Documentaire «La grande démission»: «J’étais dans l’engrenage de la routine. J’ai démissionné»
Le nouveau documentaire d'Isabelle Maréchal jette une lumière crue sur le monde du travail

Francis Halin
«J’étais dans l’engrenage de la routine. J’ai démissionné», confie Alexandre Nadeau, qui a abandonné son métier de plombier pour aller travailler avec le collectif des Chillionnaires, qui tourne le dos au travail 9 à 5 réglé au quart de tour.
«On veut “travailchiller”. On travaille tout le temps, mais en “chillant”. On a huit compagnies en immobilier, en événementiel, etc.», explique Alexandre Nadeau, qui ne reviendrait à son ancienne vie pour rien au monde.
«J’ai laissé tomber la soudure après 15 ans pour la foresterie parce qu’être enfermé dans une usine, ça me plaisait plus ou moins», lance à son tour Nelson Grant, de la Coopérative de travailleurs forestiers Eaubois, dans la MRC de La Haute-Gaspésie.

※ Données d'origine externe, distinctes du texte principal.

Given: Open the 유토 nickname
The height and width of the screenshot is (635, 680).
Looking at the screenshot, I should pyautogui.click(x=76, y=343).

Ces travailleurs qui ont fait une croix sur leur emploi font partie du nouveau documentaire coup de poing d’Isabelle Maréchal, La grande démission, qui est allée aux quatre coins du Québec pour aller à la rencontre des gens qui ont démissionné parce qu'ils n'en pouvaient plus.
Alors qu’une grève en éducation vient de paralyser le Québec, le documentaire lève notamment le voile sur la détresse d’une professeure passionnée, qui a laissé le monde de l'éducation parce qu’elle se sentait écrasée par la lourdeur du système.
«Étouffés par leur travail»
Durant la pandémie, un Québécois sur quatre songeait à changer d’emploi. Pour comprendre cette désertion tranquille, Isabelle Maréchal a tendu le micro et poursuivi sa réflexion entamée dans son documentaire précédent, Les moyens de la classe moyenne.
«Autour de moi, j’ai vu beaucoup de gens étouffés par leur travail», glisse l’intellectuelle en entrevue au Journal.
«Jusqu’à quel point ton emploi doit-il avoir préséance sur tous les aspects de ta vie?» se demande l’animatrice-vedette et femme d’affaires.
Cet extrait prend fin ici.